Pathology and physiology in liver stress

Oxidative stress, injury/failure and cell proliferation/growth/death

The liver possesses tremendous regenerative and homeostatic capacity based on an elaborate biological system, however many details remain still unclear. We have been investigating the regulatory mechanism of biological events found in the liver during injury and regeneration. Several environmental factors (physiological or pathological) and internal factors are known to cause stress conditions of the liver. In addition to such stresses induced by specific factors, the liver is even stressed in daily life of our modern society.
Although many animal tests have been proved that psychological or physical stress situations caused liver damage, details are not known so far. The liver, as “the silent organ”, is thought to be tolerant of stress, however it causes many disorders in the body in response to liver acute/chronic stress. We are currently studying on the adaptive ability of the liver to surrounding environments by observing change of the liver response under surgical stress (hepatectomy, ischemia, etc.), and we are also developing new diagnosis and treatments using the bioimaging technique.

We have been elucidating the action of oxidative stress (intracellular redox) on organ functions (damage) and the response of organs (cells). Rac1-dependent reactive oxygen species, which activates redox-sensitive signals, plays a crucial role in regulation of intracellular redox balance.
We have previously reported caspase-3-dependent apoptosis induction, NFkB-activated inflammatory cytokine production, TNF-stimulated signal transduction and the expression of stress-related proteins, and these suggest that cellular redox state is actively involved in cell death (particularly apoptosis, autophagy), cell survival, proliferation. Intriguingly, we found out that the STAT3 transcription factor, which has been thought to promote cell proliferation for liver regeneration, also targeted following genes: antioxidative (Mn-SOD, Ref-1), anti-apoptotic (Bcl-2/xL), Wnt signal, cellular adhesion (J Clin Invest 2003, etc.) STAT3 is not only promoting cell proliferation, but also triggering certain essential genes required for activating the “regeneration as organ”, and it suggests that such sophisticated cellular system is formed in order to take rational action as organ.

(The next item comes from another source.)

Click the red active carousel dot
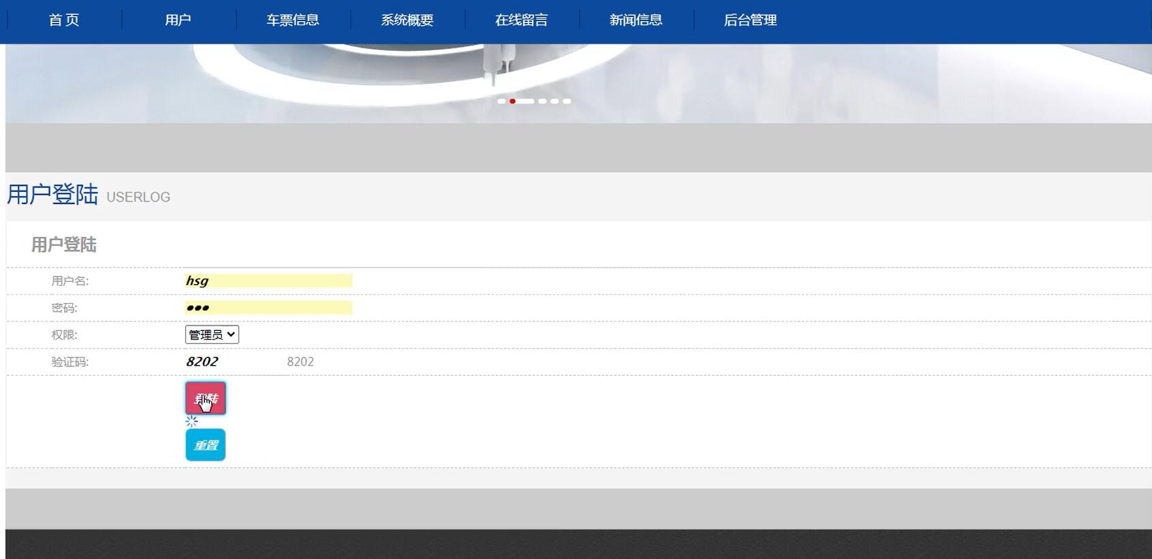Viewport: 1152px width, 559px height. click(513, 101)

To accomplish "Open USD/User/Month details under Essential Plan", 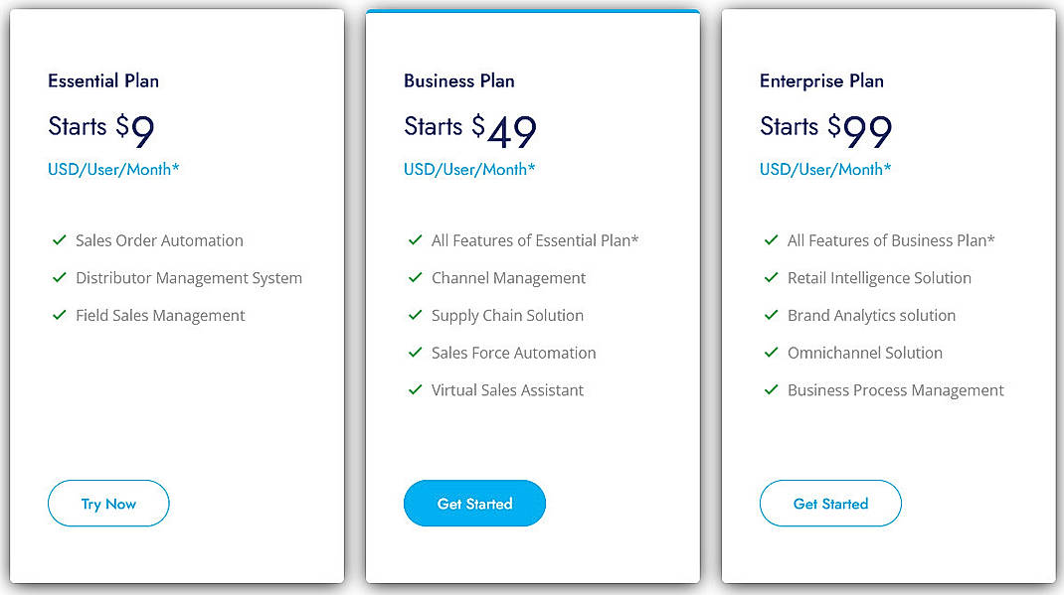I will click(113, 169).
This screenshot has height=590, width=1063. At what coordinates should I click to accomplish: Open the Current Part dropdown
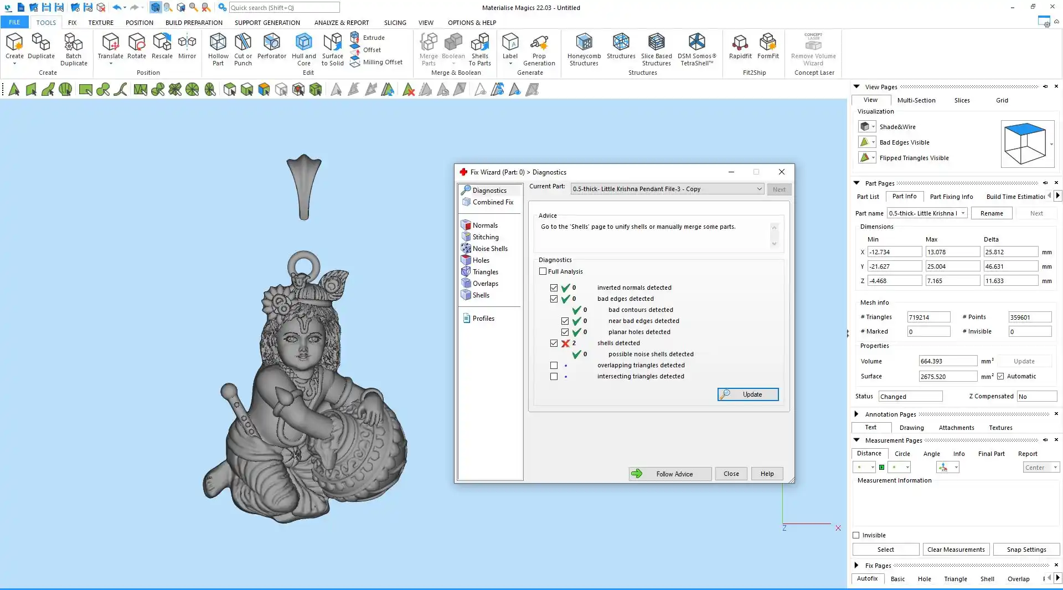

PDK1/Akt, known as “survival signal”, activated cell proliferation and protein synthesis by enhancing antioxidative and anti-apoptotic capacity even under critical situation in which proliferation is inhibited, and it was found to play an important role for maintaining organ regeneration (or function). (J Hepatol 2004, J Hepatol 2005, Hepatology 2009, etc.)
These results suggest that this signaling functions as “the system (or backup system) for the maintenance and implementation of organ regeneration”.